Finance Minister Jim Flaherty left little room for negotiation in December when he announced a 12-year funding plan for health care that made clear the federal government won’t write a blank cheque to cover mounting costs. He promised provincial health transfers will continue at 6% for the next five years, with the percentage being tied to GDP growth thereafter. With some provinces whining that the funding is inadequate, private, often for-profit, health-care options will increasingly become a necessity for the country rather than a political choice.
What it means to you:
Canadians won’t wait
for the government to fix the system. They’ll just spend more on home care and MRIs.
According to David Dodge, former Bank of Canada governor and deputy minister of health, now is the time to discuss implementation of private health-care options, particularly when it comes to tending to an aging population. “Our acute public care system is used to dealing with problems that could be paid for with more private programs,” he said in a recent talk. In fact, private home-care health services have already pretty much doubled in the past decade, swelling to $6.8 billion in 2011.
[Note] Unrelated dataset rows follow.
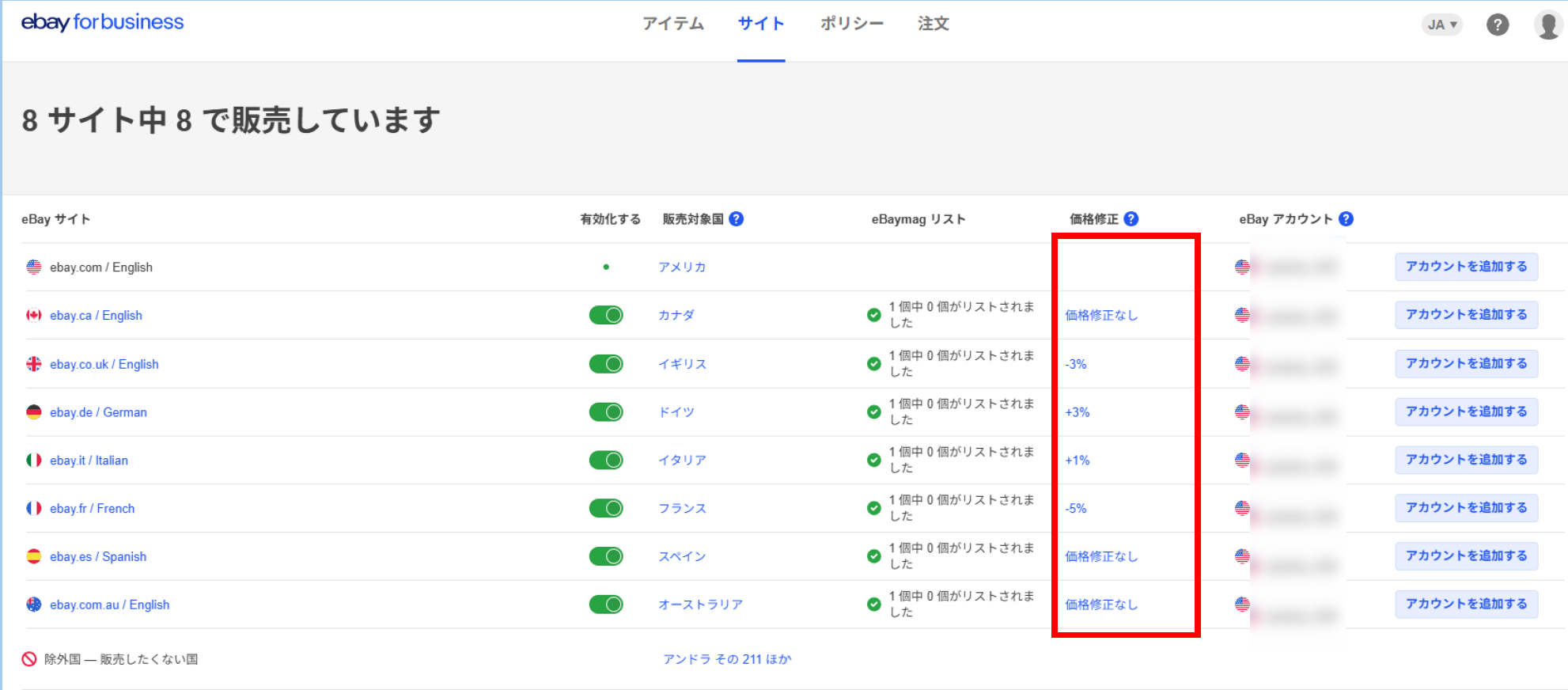Open the ebay.fr / French site link

point(92,508)
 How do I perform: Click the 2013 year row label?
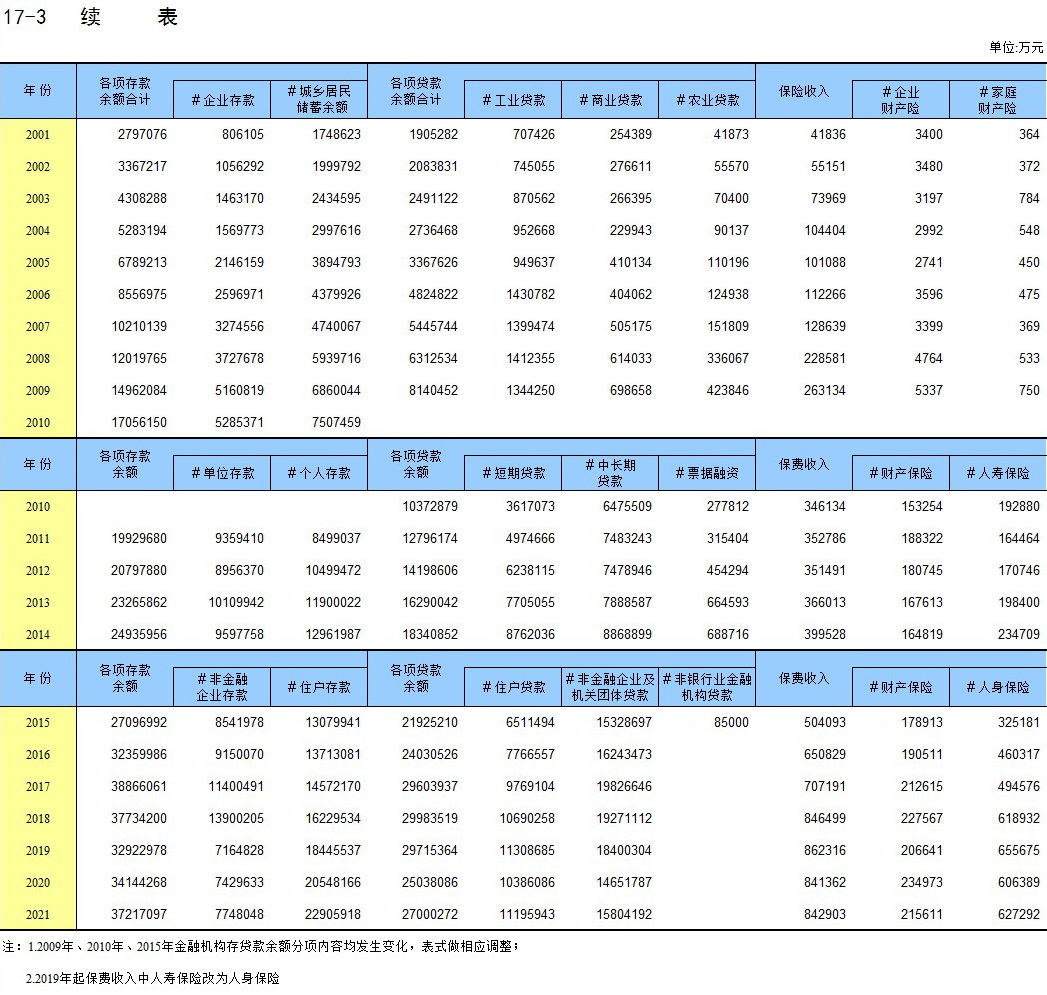38,603
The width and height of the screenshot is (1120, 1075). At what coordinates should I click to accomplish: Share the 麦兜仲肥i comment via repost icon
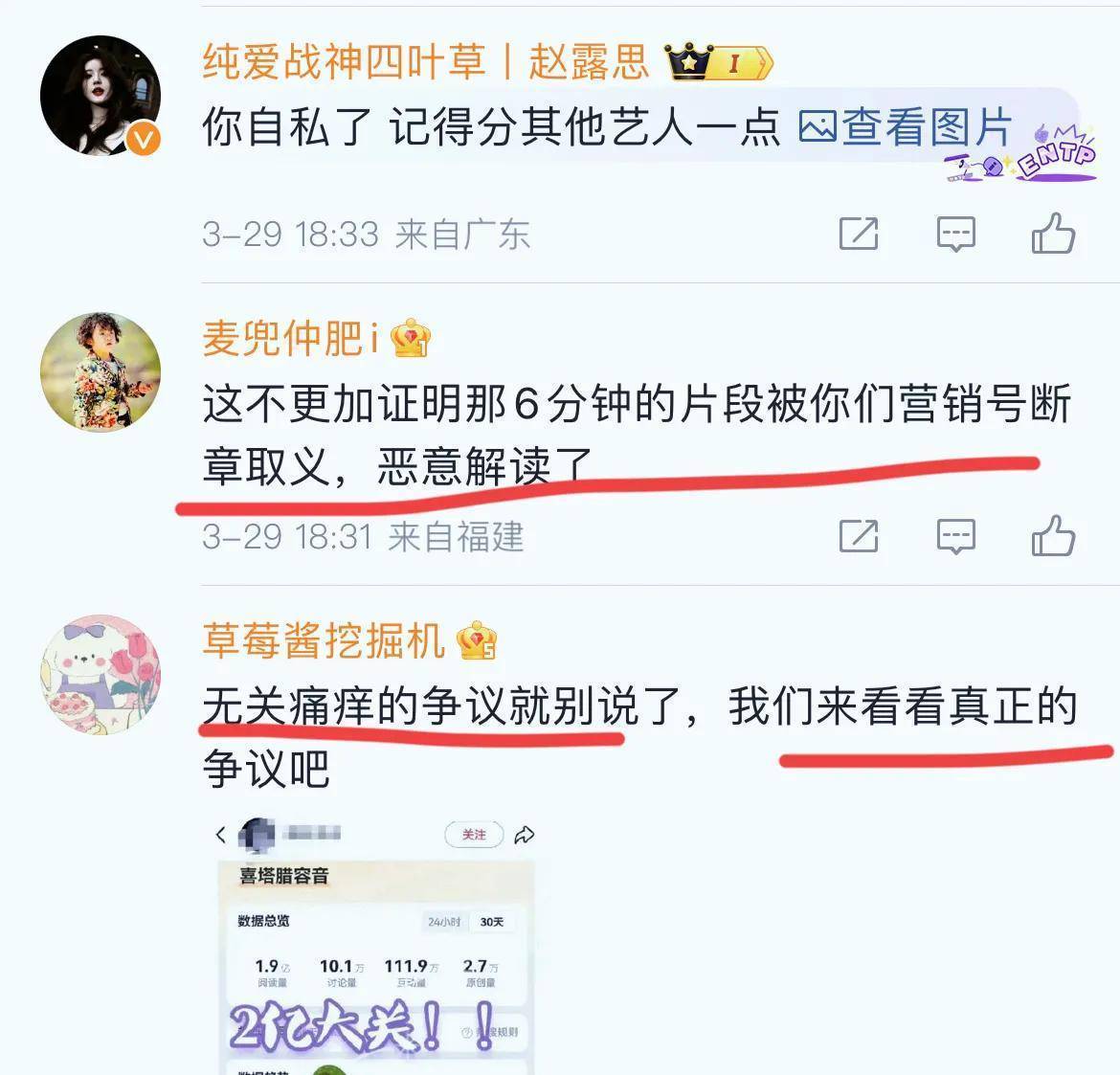858,536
That trend isn’t just a resource necessity—boomers may actually be willing and able to spend more on care as they become wealthier. “Health care is a classic ‘luxury’ good to which individuals and society wish to allocate a larger share of their rising income,” economist Don Drummond said in a recent lecture. And that spending isn’t limited to nursing-home care. New technologies arrive on the market annually and some, like genetic testing, aren’t reimbursed by medicare yet.
For-profit diagnostics in particular will surge as patients jump the queue by using private clinics to perform tests such as MRIs. While some patients might feel contrite about professing a love for the Canadian public system and then paying for care, when it comes to their health, that’s a guilt many patients are willing to bear.